*Short problem a*.
From the records, starting with the line that contains "will [331, 175]." and going on through the line that contains "click(x=28, y=343)", output each line as one string in a JSON list, leaving out any blank lines.

· · · ·

Crystal Boys
- Paperback cover
- Author: Pai Hsien-yung
- Original title: 孽子
- Language: Chinese
- Genre: Fiction
- Publisher: Yuan Jing
- Publication date: 1983
- Publication place: Taiwan
- Media type: Print
- Pages: 397 p.
- OCLC: 818956496

= Crystal Boys =

Book by Pai Hsien-yung

Crystal Boys (孽子, pinyin: Nièzǐ, "sons of sin") is a novel written by author Pai Hsien-yung and first published in 1983 in Taiwan.

== Background ==
The story focuses on A-Qing's struggle between himself, his family, and a society where homosexuality is taboo.

Nièzǐ means literally "sinful sons" or "sons of sin", but it may also be an allusion to a passage in Mencius in which "friendless officials and concubine's sons" (孤臣孽子) reach positions of power because they have learned to live with a dangerous status.

There is a reference to You Xian Ku in the chapter "Journey to the Goblin Cave".

== Summary ==
The story takes place in Taipei in 1971 (or, in the most recent film adaptation, in 1973), and follows a short period in the life of a young man called Li-Qing (李青, nicknamed A-Qing).

When A-Qing is expelled from his school because of "scandalous relations" with classmate Zhao Ying (趙英), his father kicks him out of the family home. A-Qing begins to hang out at a park called New Park, a gay cruising area and hangout for gay men, where he meets the novel's other primary characters.

== Characters ==
- A-Qing 阿青: the main character, a strong character both emotionally and physically.
- Di-wa 弟娃: A-Qing's younger brother.
- Xiao Yu 小玉: A somewhat flamboyant Japanese-Taiwanese. Dreams of going to Japan to find his father.
- Lao Shu (Mouse) 老鼠: A petty thief, a bit sloppy, a little silly. Lives with his abusive older brother in a house of gambling and crime.

· · · ·

*Short problem b*.
In the Crystal Boys article, shorten the paragraph that begins "When A-Qing is expelled" while keeping its main facts.

· · · ·

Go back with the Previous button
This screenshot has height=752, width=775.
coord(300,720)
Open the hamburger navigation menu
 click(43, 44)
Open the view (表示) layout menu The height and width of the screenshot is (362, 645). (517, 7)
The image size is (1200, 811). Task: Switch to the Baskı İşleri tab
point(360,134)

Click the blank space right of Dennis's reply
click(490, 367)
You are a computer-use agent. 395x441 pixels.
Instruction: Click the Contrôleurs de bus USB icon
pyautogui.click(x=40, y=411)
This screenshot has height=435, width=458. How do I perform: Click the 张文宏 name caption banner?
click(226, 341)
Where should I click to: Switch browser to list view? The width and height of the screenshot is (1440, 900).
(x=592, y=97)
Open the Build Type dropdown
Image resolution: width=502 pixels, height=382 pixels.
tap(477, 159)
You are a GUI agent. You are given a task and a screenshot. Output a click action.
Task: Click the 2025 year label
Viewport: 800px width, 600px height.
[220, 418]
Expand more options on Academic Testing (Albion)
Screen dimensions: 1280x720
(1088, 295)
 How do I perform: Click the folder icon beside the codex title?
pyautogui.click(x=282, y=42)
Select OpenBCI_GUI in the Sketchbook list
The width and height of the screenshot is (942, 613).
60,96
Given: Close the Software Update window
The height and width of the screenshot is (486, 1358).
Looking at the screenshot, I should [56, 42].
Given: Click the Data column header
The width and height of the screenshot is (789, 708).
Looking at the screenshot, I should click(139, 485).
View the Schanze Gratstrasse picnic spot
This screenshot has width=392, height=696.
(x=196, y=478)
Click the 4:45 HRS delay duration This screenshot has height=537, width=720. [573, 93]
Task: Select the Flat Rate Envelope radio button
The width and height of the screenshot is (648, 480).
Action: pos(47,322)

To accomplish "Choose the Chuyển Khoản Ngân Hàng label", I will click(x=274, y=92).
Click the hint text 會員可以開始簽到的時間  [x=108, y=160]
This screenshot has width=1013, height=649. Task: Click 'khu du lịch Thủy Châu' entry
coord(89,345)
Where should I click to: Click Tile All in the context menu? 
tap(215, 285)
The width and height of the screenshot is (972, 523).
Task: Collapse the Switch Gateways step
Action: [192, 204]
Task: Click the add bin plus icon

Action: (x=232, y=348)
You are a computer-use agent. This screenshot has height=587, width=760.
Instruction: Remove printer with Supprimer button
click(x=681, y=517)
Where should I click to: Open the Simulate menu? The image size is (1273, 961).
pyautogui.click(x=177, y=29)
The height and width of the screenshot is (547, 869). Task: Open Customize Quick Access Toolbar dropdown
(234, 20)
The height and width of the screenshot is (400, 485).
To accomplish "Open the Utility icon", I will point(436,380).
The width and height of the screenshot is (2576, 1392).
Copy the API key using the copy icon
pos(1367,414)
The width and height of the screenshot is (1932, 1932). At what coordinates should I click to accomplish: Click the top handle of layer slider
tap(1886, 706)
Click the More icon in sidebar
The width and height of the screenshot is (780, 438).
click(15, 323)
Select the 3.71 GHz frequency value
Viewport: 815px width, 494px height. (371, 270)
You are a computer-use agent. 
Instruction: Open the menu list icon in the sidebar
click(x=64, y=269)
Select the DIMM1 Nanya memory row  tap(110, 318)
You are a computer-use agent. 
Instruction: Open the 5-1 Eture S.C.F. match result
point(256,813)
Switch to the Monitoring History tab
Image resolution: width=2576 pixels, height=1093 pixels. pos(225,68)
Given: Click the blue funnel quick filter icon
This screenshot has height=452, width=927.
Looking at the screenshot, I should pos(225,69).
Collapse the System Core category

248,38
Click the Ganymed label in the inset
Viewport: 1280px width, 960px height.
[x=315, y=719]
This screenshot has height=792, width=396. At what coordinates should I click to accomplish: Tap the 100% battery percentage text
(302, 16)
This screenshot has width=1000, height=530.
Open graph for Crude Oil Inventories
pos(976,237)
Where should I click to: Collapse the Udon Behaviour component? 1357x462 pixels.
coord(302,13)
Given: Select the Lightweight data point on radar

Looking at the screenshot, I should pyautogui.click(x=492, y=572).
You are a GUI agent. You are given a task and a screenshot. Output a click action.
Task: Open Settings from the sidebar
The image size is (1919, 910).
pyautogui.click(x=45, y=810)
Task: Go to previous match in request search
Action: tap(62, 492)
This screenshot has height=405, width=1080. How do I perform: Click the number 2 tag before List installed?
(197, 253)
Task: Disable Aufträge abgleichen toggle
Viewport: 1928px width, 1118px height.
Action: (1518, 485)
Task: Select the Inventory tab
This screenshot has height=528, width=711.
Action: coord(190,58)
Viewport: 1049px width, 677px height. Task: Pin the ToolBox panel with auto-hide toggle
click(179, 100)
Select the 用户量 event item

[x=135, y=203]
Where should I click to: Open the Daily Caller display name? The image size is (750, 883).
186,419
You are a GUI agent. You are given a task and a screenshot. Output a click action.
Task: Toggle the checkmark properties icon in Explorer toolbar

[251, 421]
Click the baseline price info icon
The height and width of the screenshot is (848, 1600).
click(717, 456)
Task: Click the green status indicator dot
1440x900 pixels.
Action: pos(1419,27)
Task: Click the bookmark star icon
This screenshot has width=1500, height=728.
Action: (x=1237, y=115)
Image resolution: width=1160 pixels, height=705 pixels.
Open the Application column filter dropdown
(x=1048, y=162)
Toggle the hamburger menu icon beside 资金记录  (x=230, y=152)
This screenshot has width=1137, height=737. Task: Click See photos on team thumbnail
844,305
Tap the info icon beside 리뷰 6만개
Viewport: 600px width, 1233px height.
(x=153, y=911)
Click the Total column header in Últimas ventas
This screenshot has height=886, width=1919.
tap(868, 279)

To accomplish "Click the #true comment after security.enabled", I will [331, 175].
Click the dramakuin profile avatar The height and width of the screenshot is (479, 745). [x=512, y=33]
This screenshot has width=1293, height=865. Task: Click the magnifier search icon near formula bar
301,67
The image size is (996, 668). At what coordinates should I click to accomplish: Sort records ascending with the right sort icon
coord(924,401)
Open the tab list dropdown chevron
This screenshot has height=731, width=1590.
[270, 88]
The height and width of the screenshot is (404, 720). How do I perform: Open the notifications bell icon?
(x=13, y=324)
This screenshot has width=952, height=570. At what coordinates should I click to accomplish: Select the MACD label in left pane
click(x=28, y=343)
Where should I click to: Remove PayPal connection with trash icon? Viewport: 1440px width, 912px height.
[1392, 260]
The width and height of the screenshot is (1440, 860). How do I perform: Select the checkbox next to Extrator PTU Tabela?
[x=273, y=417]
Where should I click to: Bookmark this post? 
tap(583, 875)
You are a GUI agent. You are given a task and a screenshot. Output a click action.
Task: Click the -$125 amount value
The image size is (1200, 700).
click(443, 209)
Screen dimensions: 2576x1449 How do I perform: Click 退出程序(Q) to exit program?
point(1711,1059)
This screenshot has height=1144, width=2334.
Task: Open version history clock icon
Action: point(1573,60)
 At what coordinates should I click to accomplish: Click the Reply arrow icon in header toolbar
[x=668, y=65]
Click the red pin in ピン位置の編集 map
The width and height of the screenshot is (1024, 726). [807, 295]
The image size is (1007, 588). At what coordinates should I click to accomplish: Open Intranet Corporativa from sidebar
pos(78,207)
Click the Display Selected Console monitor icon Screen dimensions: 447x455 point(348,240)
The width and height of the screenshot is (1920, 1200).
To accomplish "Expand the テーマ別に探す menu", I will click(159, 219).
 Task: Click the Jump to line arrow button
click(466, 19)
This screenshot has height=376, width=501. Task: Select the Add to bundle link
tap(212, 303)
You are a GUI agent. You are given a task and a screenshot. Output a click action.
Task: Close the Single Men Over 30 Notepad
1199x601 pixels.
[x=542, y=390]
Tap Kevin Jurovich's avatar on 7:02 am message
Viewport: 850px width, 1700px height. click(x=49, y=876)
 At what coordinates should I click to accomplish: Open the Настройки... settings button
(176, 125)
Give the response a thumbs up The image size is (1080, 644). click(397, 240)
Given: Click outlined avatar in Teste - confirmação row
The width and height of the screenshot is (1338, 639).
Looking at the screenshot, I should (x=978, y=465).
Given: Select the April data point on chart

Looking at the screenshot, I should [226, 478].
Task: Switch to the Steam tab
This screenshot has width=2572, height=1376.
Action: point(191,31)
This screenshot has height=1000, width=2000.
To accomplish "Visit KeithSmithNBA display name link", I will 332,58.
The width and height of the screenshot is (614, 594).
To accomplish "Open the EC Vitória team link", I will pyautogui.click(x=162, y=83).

· · · ·

*Output a*.
[
  "To accomplish \"Click the #true comment after security.enabled\", I will [331, 175].",
  "Click the dramakuin profile avatar The height and width of the screenshot is (479, 745). [x=512, y=33]",
  "This screenshot has width=1293, height=865. Task: Click the magnifier search icon near formula bar",
  "301,67",
  "The image size is (996, 668). At what coordinates should I click to accomplish: Sort records ascending with the right sort icon",
  "coord(924,401)",
  "Open the tab list dropdown chevron",
  "This screenshot has height=731, width=1590.",
  "[270, 88]",
  "The height and width of the screenshot is (404, 720). How do I perform: Open the notifications bell icon?",
  "(x=13, y=324)",
  "This screenshot has width=952, height=570. At what coordinates should I click to accomplish: Select the MACD label in left pane",
  "click(x=28, y=343)"
]

*Output b*.
A-Qing's father throws him out of the family home after his school expels him for "scandalous relations" with classmate Zhao Ying. A-Qing starts spending time in New Park, a gay cruising area and hangout, where he meets the novel's other main characters.